## WHAT YOU WILL DO
I would like every entry below written out exactly.
☆ ☆ ☆
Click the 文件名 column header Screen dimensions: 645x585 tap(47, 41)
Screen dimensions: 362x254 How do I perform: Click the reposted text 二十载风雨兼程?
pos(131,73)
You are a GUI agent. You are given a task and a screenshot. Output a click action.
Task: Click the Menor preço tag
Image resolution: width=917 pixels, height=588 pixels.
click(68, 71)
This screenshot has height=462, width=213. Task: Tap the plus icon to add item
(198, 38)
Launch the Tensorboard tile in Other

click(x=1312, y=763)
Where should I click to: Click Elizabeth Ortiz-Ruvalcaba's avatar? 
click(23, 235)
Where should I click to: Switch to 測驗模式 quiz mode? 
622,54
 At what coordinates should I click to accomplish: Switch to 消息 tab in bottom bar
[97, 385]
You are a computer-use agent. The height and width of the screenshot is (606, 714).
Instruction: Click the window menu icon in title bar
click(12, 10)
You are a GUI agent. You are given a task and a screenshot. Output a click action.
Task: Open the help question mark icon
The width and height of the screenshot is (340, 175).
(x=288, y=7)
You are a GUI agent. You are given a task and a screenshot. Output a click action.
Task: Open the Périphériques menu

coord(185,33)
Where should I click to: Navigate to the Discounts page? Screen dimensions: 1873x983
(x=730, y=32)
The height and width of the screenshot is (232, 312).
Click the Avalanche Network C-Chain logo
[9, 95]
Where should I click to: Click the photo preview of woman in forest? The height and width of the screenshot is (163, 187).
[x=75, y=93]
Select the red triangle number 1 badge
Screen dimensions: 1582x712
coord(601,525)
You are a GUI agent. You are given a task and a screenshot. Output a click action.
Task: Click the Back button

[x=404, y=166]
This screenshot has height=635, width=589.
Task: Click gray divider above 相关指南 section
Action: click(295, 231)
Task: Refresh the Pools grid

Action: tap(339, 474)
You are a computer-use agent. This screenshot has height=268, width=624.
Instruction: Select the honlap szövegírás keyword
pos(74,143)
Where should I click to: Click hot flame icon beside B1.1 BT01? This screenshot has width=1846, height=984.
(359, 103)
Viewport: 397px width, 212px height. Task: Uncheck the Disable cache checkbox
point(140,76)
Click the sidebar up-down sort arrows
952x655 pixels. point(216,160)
☆ ☆ ☆
## RESPONSE TO THIS EXERCISE
Click the 文件名 column header Screen dimensions: 645x585 tap(47, 41)
Screen dimensions: 362x254 How do I perform: Click the reposted text 二十载风雨兼程?
pos(131,73)
You are a GUI agent. You are given a task and a screenshot. Output a click action.
Task: Click the Menor preço tag
Image resolution: width=917 pixels, height=588 pixels.
click(68, 71)
This screenshot has height=462, width=213. Task: Tap the plus icon to add item
(198, 38)
Launch the Tensorboard tile in Other

click(x=1312, y=763)
Where should I click to: Click Elizabeth Ortiz-Ruvalcaba's avatar? 
click(23, 235)
Where should I click to: Switch to 測驗模式 quiz mode? 
622,54
 At what coordinates should I click to accomplish: Switch to 消息 tab in bottom bar
[97, 385]
You are a computer-use agent. The height and width of the screenshot is (606, 714).
Instruction: Click the window menu icon in title bar
click(12, 10)
You are a GUI agent. You are given a task and a screenshot. Output a click action.
Task: Open the help question mark icon
The width and height of the screenshot is (340, 175).
(x=288, y=7)
You are a GUI agent. You are given a task and a screenshot. Output a click action.
Task: Open the Périphériques menu

coord(185,33)
Where should I click to: Navigate to the Discounts page? Screen dimensions: 1873x983
(x=730, y=32)
The height and width of the screenshot is (232, 312).
Click the Avalanche Network C-Chain logo
[9, 95]
Where should I click to: Click the photo preview of woman in forest? The height and width of the screenshot is (163, 187).
[x=75, y=93]
Select the red triangle number 1 badge
Screen dimensions: 1582x712
coord(601,525)
You are a GUI agent. You are given a task and a screenshot. Output a click action.
Task: Click the Back button

[x=404, y=166]
This screenshot has height=635, width=589.
Task: Click gray divider above 相关指南 section
Action: click(295, 231)
Task: Refresh the Pools grid

Action: tap(339, 474)
You are a computer-use agent. This screenshot has height=268, width=624.
Instruction: Select the honlap szövegírás keyword
pos(74,143)
Where should I click to: Click hot flame icon beside B1.1 BT01? This screenshot has width=1846, height=984.
(359, 103)
Viewport: 397px width, 212px height. Task: Uncheck the Disable cache checkbox
point(140,76)
Click the sidebar up-down sort arrows
952x655 pixels. point(216,160)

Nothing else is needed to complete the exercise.